Entries provided —

----

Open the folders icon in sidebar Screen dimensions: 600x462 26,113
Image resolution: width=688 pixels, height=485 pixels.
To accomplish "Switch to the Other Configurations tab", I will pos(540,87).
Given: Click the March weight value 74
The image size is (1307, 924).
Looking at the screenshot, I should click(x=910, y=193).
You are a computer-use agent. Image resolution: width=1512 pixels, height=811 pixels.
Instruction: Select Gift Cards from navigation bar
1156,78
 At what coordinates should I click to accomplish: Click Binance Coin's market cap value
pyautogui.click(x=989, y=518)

----

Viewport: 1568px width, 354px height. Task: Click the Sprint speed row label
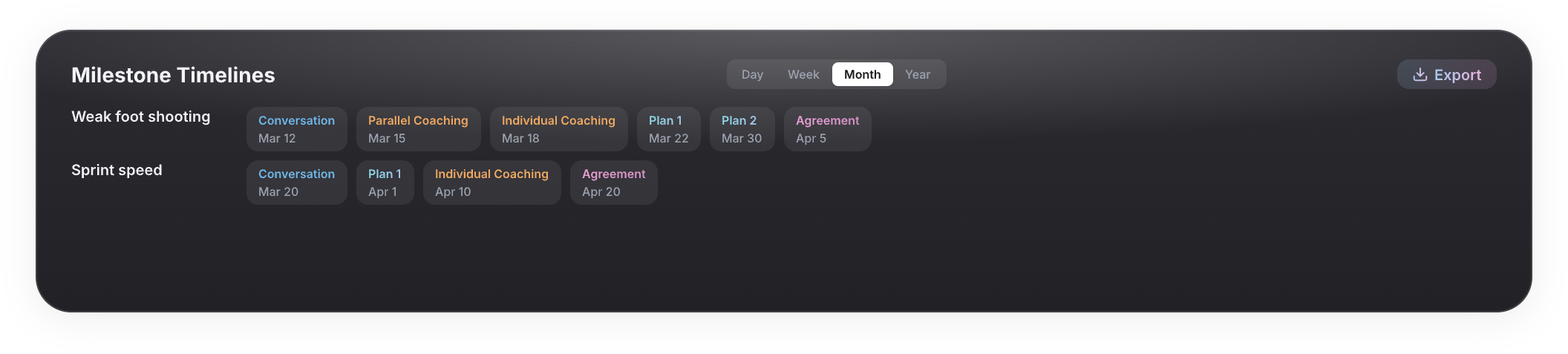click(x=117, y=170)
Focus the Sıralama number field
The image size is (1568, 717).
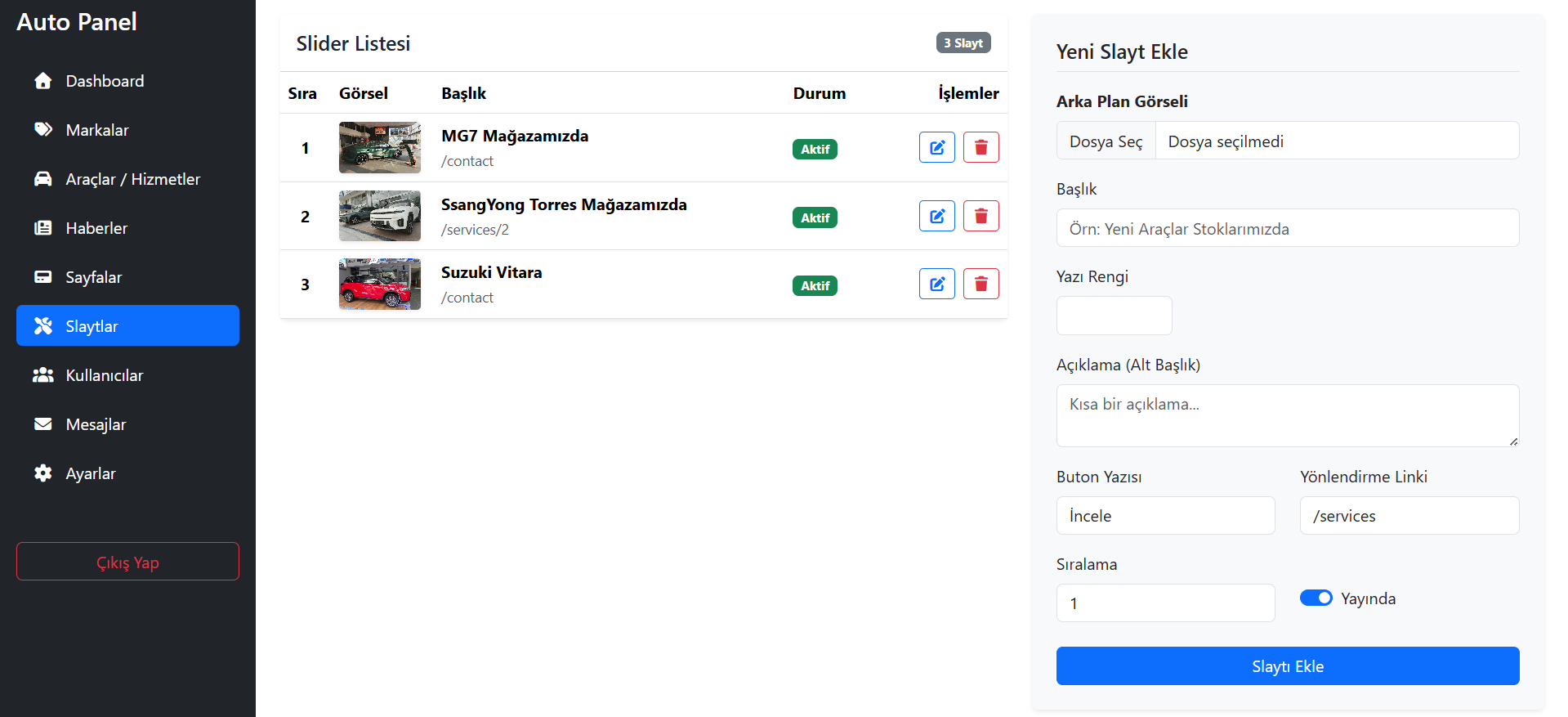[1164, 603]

----

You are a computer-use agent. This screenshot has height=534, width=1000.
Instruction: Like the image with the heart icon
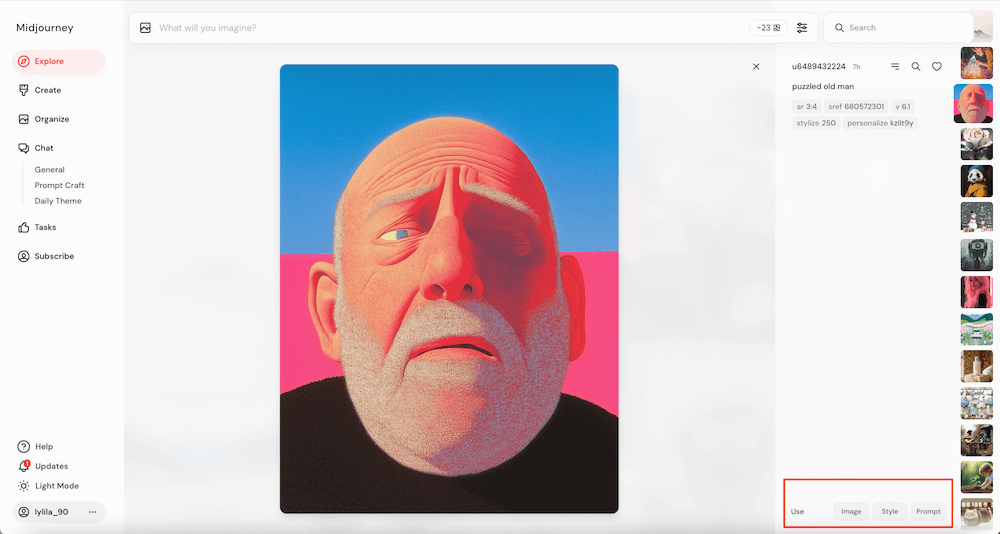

----

Short problem —
Reproduce the listing lines from the one containing "Open the folders" through the one containing "pyautogui.click(x=989, y=518)", both included, and give nothing else.

Complete output —
Open the folders icon in sidebar Screen dimensions: 600x462 26,113
Image resolution: width=688 pixels, height=485 pixels.
To accomplish "Switch to the Other Configurations tab", I will pos(540,87).
Given: Click the March weight value 74
The image size is (1307, 924).
Looking at the screenshot, I should click(x=910, y=193).
You are a computer-use agent. Image resolution: width=1512 pixels, height=811 pixels.
Instruction: Select Gift Cards from navigation bar
1156,78
 At what coordinates should I click to accomplish: Click Binance Coin's market cap value
pyautogui.click(x=989, y=518)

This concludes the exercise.